** Begin Dataset entries **

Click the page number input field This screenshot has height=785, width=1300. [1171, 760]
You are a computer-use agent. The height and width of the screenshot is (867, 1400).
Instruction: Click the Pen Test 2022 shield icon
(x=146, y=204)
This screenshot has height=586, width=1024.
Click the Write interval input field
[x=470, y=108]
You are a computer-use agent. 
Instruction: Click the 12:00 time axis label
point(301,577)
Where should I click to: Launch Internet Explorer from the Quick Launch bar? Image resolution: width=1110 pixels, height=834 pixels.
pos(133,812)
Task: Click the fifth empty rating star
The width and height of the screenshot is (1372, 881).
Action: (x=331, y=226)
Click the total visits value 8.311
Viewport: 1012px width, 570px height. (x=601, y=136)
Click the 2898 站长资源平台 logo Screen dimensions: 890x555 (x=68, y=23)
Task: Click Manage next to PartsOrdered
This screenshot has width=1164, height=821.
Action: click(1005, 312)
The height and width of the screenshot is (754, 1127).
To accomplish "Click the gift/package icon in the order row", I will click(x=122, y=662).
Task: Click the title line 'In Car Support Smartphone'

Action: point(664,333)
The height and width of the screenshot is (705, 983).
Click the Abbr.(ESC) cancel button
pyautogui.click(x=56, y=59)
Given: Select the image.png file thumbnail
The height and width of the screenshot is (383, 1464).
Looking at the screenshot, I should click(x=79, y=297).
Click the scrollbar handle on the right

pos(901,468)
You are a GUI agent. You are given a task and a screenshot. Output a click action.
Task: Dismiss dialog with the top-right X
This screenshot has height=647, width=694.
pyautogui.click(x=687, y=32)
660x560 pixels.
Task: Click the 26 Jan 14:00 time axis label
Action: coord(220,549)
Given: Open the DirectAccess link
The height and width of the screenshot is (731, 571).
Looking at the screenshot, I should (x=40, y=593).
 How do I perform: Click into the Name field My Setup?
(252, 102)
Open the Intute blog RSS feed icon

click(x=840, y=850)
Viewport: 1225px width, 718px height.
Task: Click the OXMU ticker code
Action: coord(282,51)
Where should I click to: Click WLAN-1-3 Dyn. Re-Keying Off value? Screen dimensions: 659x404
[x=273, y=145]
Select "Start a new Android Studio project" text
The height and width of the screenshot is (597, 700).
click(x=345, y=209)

** End Dataset entries **

Reproduce all of the rows above verbatim, line for line.

Click the page number input field This screenshot has height=785, width=1300. [1171, 760]
You are a computer-use agent. The height and width of the screenshot is (867, 1400).
Instruction: Click the Pen Test 2022 shield icon
(x=146, y=204)
This screenshot has height=586, width=1024.
Click the Write interval input field
[x=470, y=108]
You are a computer-use agent. 
Instruction: Click the 12:00 time axis label
point(301,577)
Where should I click to: Launch Internet Explorer from the Quick Launch bar? Image resolution: width=1110 pixels, height=834 pixels.
pos(133,812)
Task: Click the fifth empty rating star
The width and height of the screenshot is (1372, 881).
Action: (x=331, y=226)
Click the total visits value 8.311
Viewport: 1012px width, 570px height. (x=601, y=136)
Click the 2898 站长资源平台 logo Screen dimensions: 890x555 (x=68, y=23)
Task: Click Manage next to PartsOrdered
This screenshot has width=1164, height=821.
Action: click(1005, 312)
The height and width of the screenshot is (754, 1127).
To accomplish "Click the gift/package icon in the order row", I will click(x=122, y=662).
Task: Click the title line 'In Car Support Smartphone'

Action: point(664,333)
The height and width of the screenshot is (705, 983).
Click the Abbr.(ESC) cancel button
pyautogui.click(x=56, y=59)
Given: Select the image.png file thumbnail
The height and width of the screenshot is (383, 1464).
Looking at the screenshot, I should click(x=79, y=297).
Click the scrollbar handle on the right

pos(901,468)
You are a GUI agent. You are given a task and a screenshot. Output a click action.
Task: Dismiss dialog with the top-right X
This screenshot has height=647, width=694.
pyautogui.click(x=687, y=32)
660x560 pixels.
Task: Click the 26 Jan 14:00 time axis label
Action: coord(220,549)
Given: Open the DirectAccess link
The height and width of the screenshot is (731, 571).
Looking at the screenshot, I should (x=40, y=593).
 How do I perform: Click into the Name field My Setup?
(252, 102)
Open the Intute blog RSS feed icon

click(x=840, y=850)
Viewport: 1225px width, 718px height.
Task: Click the OXMU ticker code
Action: coord(282,51)
Where should I click to: Click WLAN-1-3 Dyn. Re-Keying Off value? Screen dimensions: 659x404
[x=273, y=145]
Select "Start a new Android Studio project" text
The height and width of the screenshot is (597, 700).
click(x=345, y=209)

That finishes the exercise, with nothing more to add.